Mal had traveled enough to know that views of shapeshifters varied, dependent on the system, world or organization., but most were suspicious of them at best and openly hostile at worst. So, that was it, why the strange behavior on her ship, and why Damsy was so skeptical of her advancing in rank as a Jedi. Mal nodded to show her understanding. Mal grasped the confidence into which she had been taken, one of great gravity to Damsy.

But as Mal formed the words to ensure Damsy that her secret was safe, the shapeshifter dropped another blazer bomb on her. Of course, Mal suspected some connection with the Sith ever since she hauled Damsy to Yavin. Whether allied with them, an enemy of them, or simply doing business with them, Mal didn't hazard a guess. Damsy began to unravel that mystery as well.

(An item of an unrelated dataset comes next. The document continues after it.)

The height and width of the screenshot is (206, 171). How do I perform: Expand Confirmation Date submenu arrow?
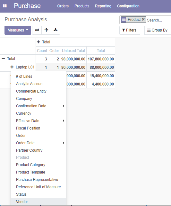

Again, Mal was not a scholar, but she knew something of the Sith. Well, maybe not enough. She wasn't sure how a father could be Sith, and not the daughter. Regardless, if the shapeshifter revelation was a secret, the fact that Damsy was the daughter of a Sith had to be vaulted secret.

Mal took another drink to buy her a moment to process what Damsy had revealed. Shapeshifter... child of a Sith. She looked at Mal, trying to see either in the woman next to her. She didn't. But she did see Damsy in a different light. If Mal thought she was lonely, Damsy must be be even more so. The admiration Mal had for Damsy was hammered into new respect.

Mal's gaze went to her drink, fingers idly caressing the sides of the glass, made slick with condensation. "That is a lot to carry on your own." Mal offered. The knowledte about Damsy could have caused a conflict of interest for Mal, as an officer of the Alliance. But the thought of betraying Damsy never crossed her mind once. Mal was new to the military, but old to the ways of the smugglers and Rim transports. There was an honor among those thieves. Damsy's secrets would be guarded by Mal.

"Are you not a Sith because its not in your blood, or are you not by choice?" Mal's understanding of Sith had a lot of holes in it.

Damsy Callat Damsy Callat
 
will you sink down to me?
Damsy shook her head, but she wasn't really sure what at. Both options Mal had presented described the halfblooded Shi'ido quite well. Maybe just the reality that something had chosen her fate before she was even sentient. Technically, the Darkness was in her blood. She had been born to succeed her father, inherit his Sithy legacy and continue it on. Well, made, more accurately. His alchemy had woven teachings around her every vein, and she had learned augments from a few Masters later on.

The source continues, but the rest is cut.